The release of Percona Server for MySQL 8.4.0 includes the new UUID_VX component, which implements UUID versions 1, 3, 4, 5, 6, and 7 according to recently published RFC 9562.

UUIDs (Universally Unique Identifiers) are unique identifiers that can be generated independently without a central authority or coordination with other parties.

Unlike sequential integer identifiers, which need coordination to guarantee global uniqueness in a distributed database, UUIDs eliminate the necessity of coordination, making them preferable in sharded database environments. Guarantees are statistical by nature, so collisions are possible theoretically but practically are almost zero (½^120).

The UUID is an identifier type widely used for various entities in distributed systems. It is standardized in several ISO/IEC, ITU-T, and IETF RFC documents. For more information, please see this Wikipedia article. UUID v4 is the most used version. It is meant to generate UUIDs from truly random or pseudorandom numbers.

Performance issues limit using UUID version four as a table’s primary key. Due to the random nature of the generated values, it is impossible to cluster them in a database index. So, the data is inserted at random positions, thus negatively affecting the performance of common index data structures such as B-tree and similar data structures.

UUID version one is supported in MySQL with built-in functions. It is time-based and works better for database indexes than version four, but it is not as good as it should be. Please see below.

As explained in the recent article “Goodbye to sequential integers, hello UUIDv7!”:

UUID Version 7 (UUIDv7) is a time-ordered UUID which encodes a Unix timestamp with millisecond precision in the most significant 48 bits. As with all UUID formats, 6 bits are used to indicate the UUID version and variant. The remaining 74 bits are randomly generated. As UUIDv7 is time-ordered, values generated are practically sequential and therefore eliminates the index locality problem.

Therefore, implementing time-biased UUID version seven support for MySQL will solve performance problems in distributed environments and help with better data sharding.

UUID versions one through eight formats are defined in RFC 9562, published in May 2024.

Any version’s UUID is represented as a 128-bit value and has common properties. Thus, one common implementation of all UUID versions is possible and desirable.

UUID version two is for DCE Security UUIDs and is outside the scope of RFC 9562. Version eight is defined by the RFC as vendor-specific and experimental, so this document does not include how to implement versions two and eight. 

UUIDs can be divided into three kinds:

  • Timestamp-based UUIDs are versions one, six, and seven. Implementations SHOULD utilize UUID version seven instead of UUID one and UUID six if possible, as noted in RFC 9562.
  • Random number-based is UUID version four. It is the most widely used type of UUID.
  • String hash-based versions three and five. Version three uses MD5 hash, and version five uses SHA1 hash. Both hash functions are considered insecure in cryptography, but there is no serious danger for name-based UUIDs.

MySQL built-in UUID functions

Built-in functions work only with UUID version one. As noted above, UUID version one is time-based and also contains the “node” part.
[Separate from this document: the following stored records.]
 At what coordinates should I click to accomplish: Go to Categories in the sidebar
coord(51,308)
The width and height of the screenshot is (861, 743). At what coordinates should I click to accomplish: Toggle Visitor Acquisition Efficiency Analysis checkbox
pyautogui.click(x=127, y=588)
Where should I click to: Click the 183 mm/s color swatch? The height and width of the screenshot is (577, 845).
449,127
As can be seen from the UUID version one data structure above, the timestamp is split into parts by the version field, going from lowest to highest. Then, we have the “clock_seq” field, which contains a sequential number. So, we have a strange order of bytes in the timestamp parts, and the database’s indexing engines will be confused when processing such indexes. 
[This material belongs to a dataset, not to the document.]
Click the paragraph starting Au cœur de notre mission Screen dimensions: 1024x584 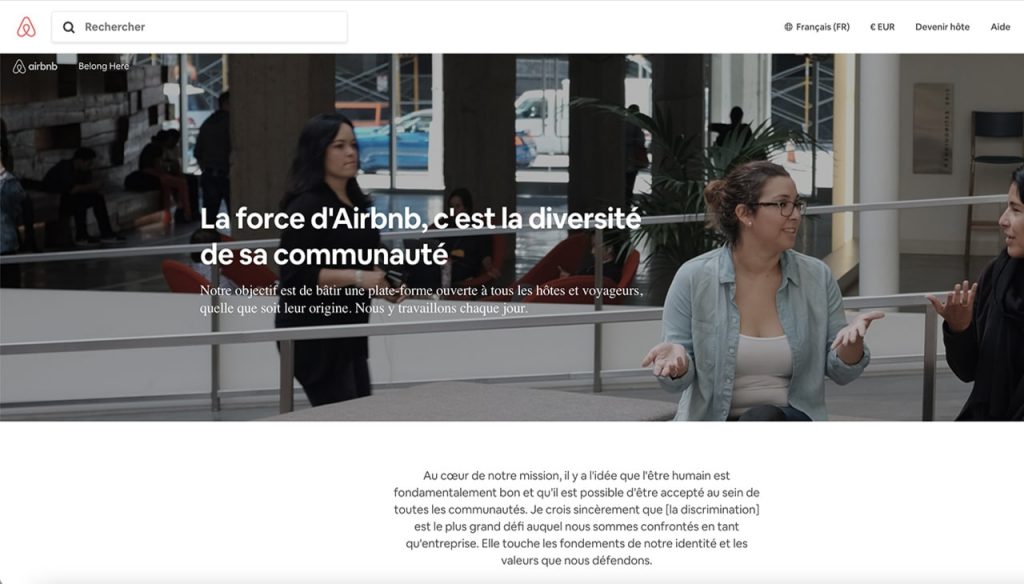coord(577,518)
For example, if you have two UUIDs generated at exactly the same time, the “clock_seq” field differs, and it goes after “time_high” to the higher digit of the number. If you have two UUIDs generated at nearly the same time, the “time_low” field will be changed to some lower middle digits of the number. So, for the indexing engine, it is impossible to place such IDs near each other as required for the time-stamp ordering of indexes.

By the way, the time stamp is not your old good “unix time.” It is a count of 100-nanosecond intervals since 00:00:00.00, 15 October 1582 (the date of Gregorian reform to the Christian calendar).
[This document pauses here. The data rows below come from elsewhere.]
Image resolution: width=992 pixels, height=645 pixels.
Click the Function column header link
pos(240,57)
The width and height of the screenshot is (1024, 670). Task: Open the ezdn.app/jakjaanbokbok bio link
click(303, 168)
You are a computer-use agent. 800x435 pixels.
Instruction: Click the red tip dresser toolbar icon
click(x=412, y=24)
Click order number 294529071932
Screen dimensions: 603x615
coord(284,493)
The second part of the data structure of UUID version one is a “node” part, which is based on information from the network identity of the system (MAC address of the Ethernet card or something like that) and depends on implementations. In all implementations, it is not random and could be changed with the change of host network identity, for example, the MAC address of the virtual network interface of the Docker container. In that case, the ordering will also change, and indexes get messed up. That’s why the built-in implementation has a “swap flag” argument in the UUID_TO_BIN(string_uuid, swap_flag) function. 

So, the actual “sequential” part of this UUID works somewhat, but there’s no randomness, and UUID version one is strictly bound to the host.

Which UUID version is best for a primary key?

There’s no good answer. It really depends on the use case. But if you are going to use UUID as a table primary key, then the answer is version seven. And here’s why.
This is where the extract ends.